Question
If you receive a policy violation on a component and you've determined you want to clear/remediate it from the report, is it better to mark it as not applicable, waive the violation, or resolve it by changing the status?
Answer
If you are trying to clear a single security violation from a report then the best course of action is to change its status. For example, for a security violation, you can mark it as "not applicable" in the details view.
If you want to disable all future violations of the policy for a component then you should either waive or claim.
To disable a specific policy for a component for all current and future violations, make sure the component match is either exact or similar and then waive the violation.
To disable all policy violations for a component (current and future) you should claim it. Claiming is intended to be used in cases where a component isn't in our data and you know the component is your own. If you claim a component you won't get any further information on it from our data, because you are saying you know what it is, and you are the source of information for that component.
If the component match is "unknown" and you've determined that you have the best source of information for it then you should claim it.

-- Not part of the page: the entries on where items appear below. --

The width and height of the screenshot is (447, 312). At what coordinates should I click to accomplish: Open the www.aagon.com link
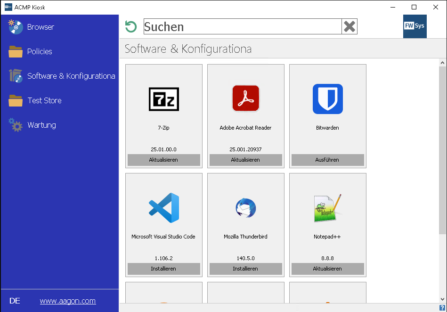(68, 301)
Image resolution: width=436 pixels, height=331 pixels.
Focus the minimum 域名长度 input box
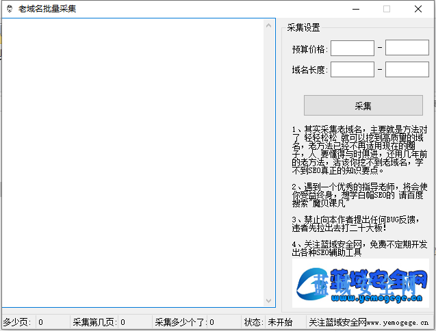pyautogui.click(x=352, y=69)
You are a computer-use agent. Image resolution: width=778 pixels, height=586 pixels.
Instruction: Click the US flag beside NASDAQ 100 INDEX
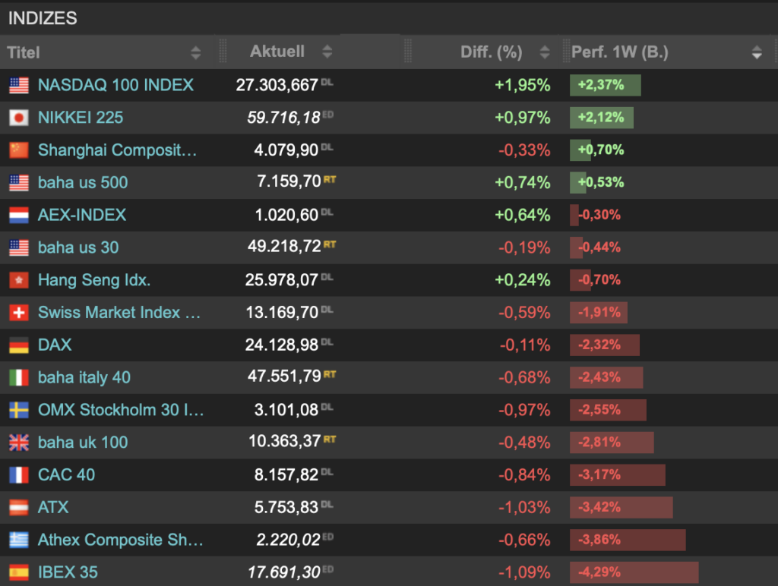click(x=21, y=85)
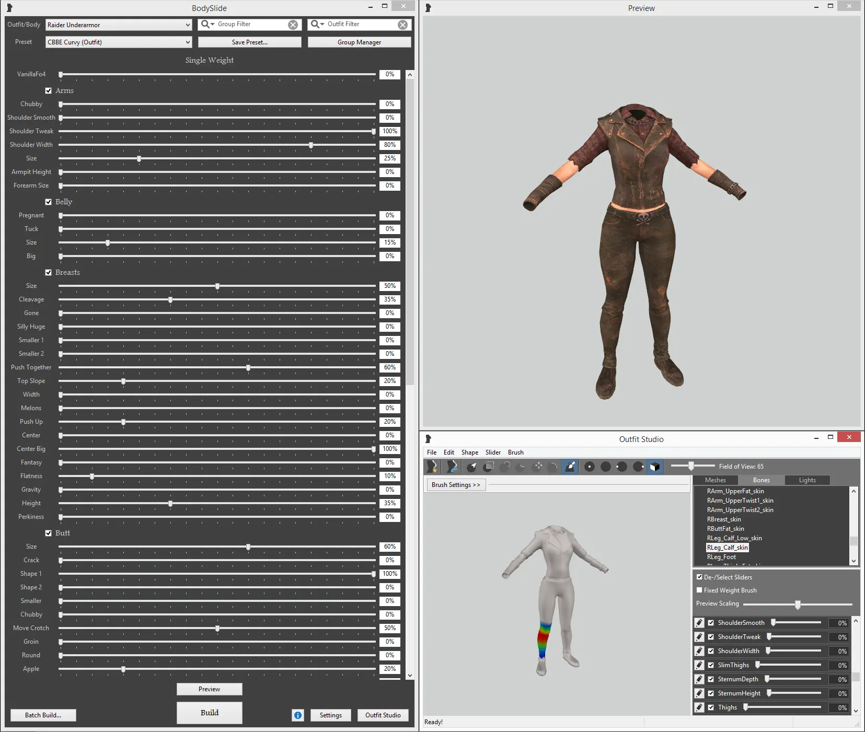This screenshot has height=732, width=865.
Task: Expand the Brush Settings panel
Action: coord(455,484)
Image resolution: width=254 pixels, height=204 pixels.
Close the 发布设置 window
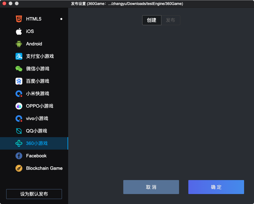click(4, 3)
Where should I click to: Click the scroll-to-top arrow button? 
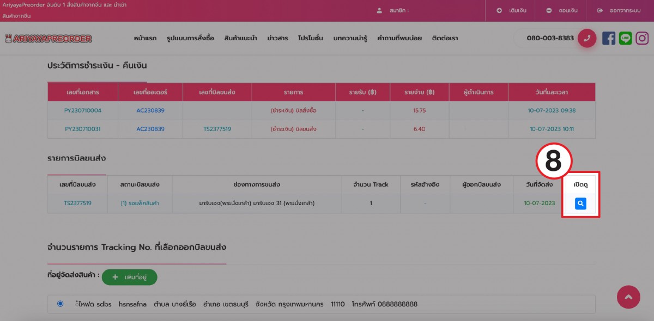[x=628, y=297]
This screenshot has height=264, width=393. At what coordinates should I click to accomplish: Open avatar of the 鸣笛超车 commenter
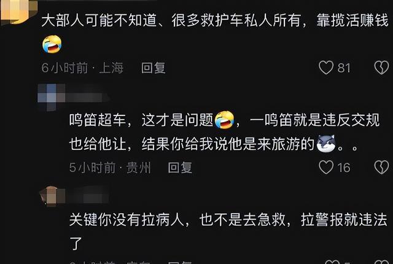point(52,97)
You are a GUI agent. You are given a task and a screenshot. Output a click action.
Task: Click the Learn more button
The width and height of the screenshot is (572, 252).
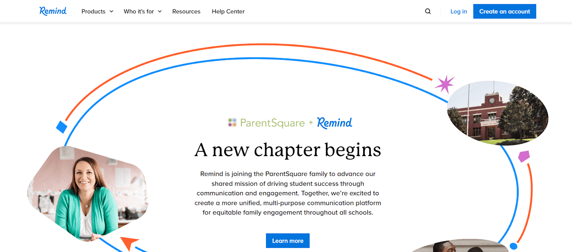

Once you've claimed a component you own it, and you're responsible for maintaining the information on it.
Status changes, waivers, and claims apply only to the exact policy and component (as matched by the checksum) where they are applied.
There are options to apply a policy waiver to "All components" or "All applications" in an organization, but these options are not encouraged. When you want to use these options, it usually means that adjusting your policy rules is a better option. Review the options of Wavier Scoping and determine which one is best suited for your application.
However, note that marking a vulnerability as "not applicable" silences it regardless of any change to its severity. A waiver on the other hand will stop only the specific violation. So if you waive a "security medium", for example, you can get a new violation if the vulnerabilities score later changes so it violates "security high".